Celle politique éducative extérieure repose essentiellement sur quatre piliers qui sont l'amélioration de la délivrance des visas étudiants grâce à la loi du 11 mai 1998, et parallèlement celle des conditions d'accueil des étudiants étrangers, l'amélioration de la promotion des études françaises à l'étranger par la création d'Edufrance, la réforme des programmes de bourses (bourses Eiffel), et enfin une participation plus active à la mise en place d'un espace européen de l'enseignement supérieur. Cette politique a déjà obtenu des résultats très encourageants qui incitent à redoubler d'efforts. Mais, l'architecture du système français d'appui à l'internationalisation de l'enseignement supérieur est encore beaucoup trop complexe.

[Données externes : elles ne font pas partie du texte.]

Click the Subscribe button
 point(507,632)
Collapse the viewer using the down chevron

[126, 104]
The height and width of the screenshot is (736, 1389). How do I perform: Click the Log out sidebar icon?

Chaque mission (gestion des bourses, promotion des formations, suivi de l'accueil des étudiants) est exercée par différents acteurs non coordonnés qui n'ont guère de vision d'ensemble sur les missions. Il serait donc souhaitable qu'une structure de coordination fédère l'action des différents organismes.

Il est également nécessaire de favoriser la diffusion de notre système éducatif à l'étranger. A cet effet, il conviendrait de redéfinir les mission de l'A.E.F.E. (Agence pour l'enseignement français à l'étranger) qui contribue largement au rayonnement de la France (Les établissements de l'Agence scolarisent 240 000 élèves dans 125 pays !), et d'accroître les moyens de l'Agence qui, comme l'affirme son directeur Jacques Verclytte « n'a pas les moyens de ses missions ».

L'enseignement à distance doit également constituer un élément clé de la politique extérieure de la France. Il a actuellement beaucoup de retard, notamment en matière d'offre d'enseignement en ligne et de tutorat d'accompagnement. Bien qu'elle soit de qualité, l'offre française reste quelque peu vieillie.

Une de nos priorités devrait être non seulement l'amélioration de l'internationalisation des cursus de formation, notamment professionnels, mais aussi celui de l'ensemble du dispositif depuis l'école primaire et l'ouverture de l'enseignement technique à des sections européennes. Il faudrait également développer à l'étranger des filières technologiques en Français.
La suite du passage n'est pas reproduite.